"Stylistically, I try to push the elasticity of language, sometimes in traditional forms such as the ghazal and the pantoum, sometimes in forms where language becomes a deconstructed landscape, but at all times I am looking for the inner truth of the word to lead the way."
We do notice these elements in Steven’s work, and we also notice other things. ZVONA i NARI sits on the Istrian coast, a “stone’s throw” from the blue Adriatic and its varied shoreline, from limestone sharp enough to slice a foot to pebbles worn smooth over the millennia—but never sand. Of course there’s the occasional piece of debris that floats over from Venezia, usually an expensive sandal thrown from a cruise ship in a moment of ecstasy, then carved by storm waves into the equivalent of foam driftwood.

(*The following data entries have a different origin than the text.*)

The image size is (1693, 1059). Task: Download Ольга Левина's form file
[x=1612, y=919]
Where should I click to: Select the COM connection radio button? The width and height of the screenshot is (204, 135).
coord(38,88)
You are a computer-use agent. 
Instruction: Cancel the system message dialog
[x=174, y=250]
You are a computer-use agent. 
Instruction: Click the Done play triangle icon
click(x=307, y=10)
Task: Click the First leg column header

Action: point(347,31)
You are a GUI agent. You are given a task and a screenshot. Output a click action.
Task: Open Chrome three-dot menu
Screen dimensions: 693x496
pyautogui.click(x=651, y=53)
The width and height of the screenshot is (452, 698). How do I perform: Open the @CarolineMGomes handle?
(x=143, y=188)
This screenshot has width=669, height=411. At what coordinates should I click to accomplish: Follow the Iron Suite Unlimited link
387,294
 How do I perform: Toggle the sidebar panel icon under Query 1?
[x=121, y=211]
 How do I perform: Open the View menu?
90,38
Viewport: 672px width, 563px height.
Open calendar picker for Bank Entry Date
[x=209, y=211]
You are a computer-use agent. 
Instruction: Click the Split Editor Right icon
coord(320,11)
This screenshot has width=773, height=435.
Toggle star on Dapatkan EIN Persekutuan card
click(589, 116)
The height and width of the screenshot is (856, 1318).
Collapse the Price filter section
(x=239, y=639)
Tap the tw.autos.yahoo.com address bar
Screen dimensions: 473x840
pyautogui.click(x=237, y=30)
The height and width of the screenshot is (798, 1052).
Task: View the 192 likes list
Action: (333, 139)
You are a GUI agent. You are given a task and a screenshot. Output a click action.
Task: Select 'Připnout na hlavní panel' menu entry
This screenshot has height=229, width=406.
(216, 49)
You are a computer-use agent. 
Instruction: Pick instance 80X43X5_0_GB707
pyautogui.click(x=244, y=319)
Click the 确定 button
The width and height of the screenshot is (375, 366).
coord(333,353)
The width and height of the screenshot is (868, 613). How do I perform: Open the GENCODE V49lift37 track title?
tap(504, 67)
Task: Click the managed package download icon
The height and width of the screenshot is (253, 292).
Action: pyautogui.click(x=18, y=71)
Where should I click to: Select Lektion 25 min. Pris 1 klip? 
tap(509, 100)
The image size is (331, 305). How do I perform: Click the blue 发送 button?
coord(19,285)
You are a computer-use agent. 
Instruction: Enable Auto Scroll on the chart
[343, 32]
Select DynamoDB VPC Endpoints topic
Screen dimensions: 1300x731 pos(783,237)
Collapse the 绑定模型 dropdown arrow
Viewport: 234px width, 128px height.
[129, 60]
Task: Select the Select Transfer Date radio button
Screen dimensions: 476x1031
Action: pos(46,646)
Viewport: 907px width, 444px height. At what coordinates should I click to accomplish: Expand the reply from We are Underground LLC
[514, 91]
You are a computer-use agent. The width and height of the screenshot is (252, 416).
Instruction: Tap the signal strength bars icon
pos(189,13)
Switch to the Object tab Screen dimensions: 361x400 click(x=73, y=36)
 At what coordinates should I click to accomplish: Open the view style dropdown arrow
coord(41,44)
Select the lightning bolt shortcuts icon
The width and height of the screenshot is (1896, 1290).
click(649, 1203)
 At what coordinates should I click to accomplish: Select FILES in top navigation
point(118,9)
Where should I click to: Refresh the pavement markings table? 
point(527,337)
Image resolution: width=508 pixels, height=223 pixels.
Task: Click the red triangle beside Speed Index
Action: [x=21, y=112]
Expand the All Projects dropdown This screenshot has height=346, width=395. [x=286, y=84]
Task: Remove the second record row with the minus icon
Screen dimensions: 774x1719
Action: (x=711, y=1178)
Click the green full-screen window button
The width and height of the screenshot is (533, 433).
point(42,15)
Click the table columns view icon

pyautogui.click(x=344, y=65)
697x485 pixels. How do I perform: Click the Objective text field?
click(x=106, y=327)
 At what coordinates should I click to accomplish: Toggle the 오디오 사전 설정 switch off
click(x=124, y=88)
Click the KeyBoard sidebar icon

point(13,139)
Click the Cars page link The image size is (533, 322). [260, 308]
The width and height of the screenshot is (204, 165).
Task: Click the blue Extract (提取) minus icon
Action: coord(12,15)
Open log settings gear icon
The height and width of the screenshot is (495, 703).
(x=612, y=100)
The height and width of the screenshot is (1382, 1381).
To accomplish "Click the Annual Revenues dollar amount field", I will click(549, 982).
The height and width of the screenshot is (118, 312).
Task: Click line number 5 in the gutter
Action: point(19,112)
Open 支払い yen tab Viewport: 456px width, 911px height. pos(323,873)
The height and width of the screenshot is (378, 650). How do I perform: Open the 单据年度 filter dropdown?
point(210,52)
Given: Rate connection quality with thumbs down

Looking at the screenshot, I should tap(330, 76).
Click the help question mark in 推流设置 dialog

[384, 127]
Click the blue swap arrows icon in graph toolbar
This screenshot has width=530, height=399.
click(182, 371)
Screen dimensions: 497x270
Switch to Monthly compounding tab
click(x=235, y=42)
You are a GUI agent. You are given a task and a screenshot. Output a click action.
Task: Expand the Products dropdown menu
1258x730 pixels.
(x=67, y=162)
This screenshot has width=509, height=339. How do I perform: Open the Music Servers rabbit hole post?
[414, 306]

So we pay very careful attention to polished lines such as "till the dice smooth down to sugar cubes", or the fact that the author has been published by Turnstone Press, or the simple biographical note about living on the coast of Prince Edward Island near a salt-water river...
And with this, ZiN Daily kicks off a new coast-matching project, where we look to find contour pairings to confirm what we already know—that any expanse of water can be bridged if we look closely enough for resemblances.
Visual evidence to follow.
Destinations And Departures
That point where the road starts
to bend will gradually mutate
into endless paradigms: the from
and the to, the wait and the with.
To bend is to gradually mutate
one’s expectations for negotiating
this to that, waiting for those with
similar coordinates to simplify
one’s expectations for negotiating.
And yet we are all destined to depart
from our similar coordinates, to simplify,
to overhaul desire’s tangled machinery.
Oh yes, we are all destined to depart.
Such devout snakes and ladders might
overhaul desire’s tangled machinery
till the dice smooth down to sugar cubes.
Such devout snakes and ladders frighten
our baser sensibilities, our rawest instincts.
Still, the dice smooth down. Two sugar cubes
roll like bones and come up Dead Eyes.
Our baser sensibilities, our rawest instincts
fall away when giving becomes invisible,
roll like bones. “Come on up, Dead Eyes,
and see me sometime as I truly am.”
When giving becomes invisible
it will form endless paradigms
to see (somewhere past “me time”)
that point where the road starts.
Duck Middle Woman
Strong light streaked the window. You
looked up from the laptop. Ducks
on the river, a mother and seven little ones
trailing behind. The sun-washed
corner of glass faded into blue sky, yellowing
branches before the last duckling
disappeared behind the rising bank, before
you returned to editing your weekly
quota of micro-loans. The disconnect between
the natural world and our creature
comforts revealed an invisible season rippling
the shore’s muddy red lip.
*
Upstairs in my office the drawn curtains showed
a slender gap. Suggesting a secret
portal to an alternate privacy. Your instant
message at the corner of my screen
asked: what is a duck middle woman? This
from your last loan of the day: an old
woman in Taiwan trying to start a business.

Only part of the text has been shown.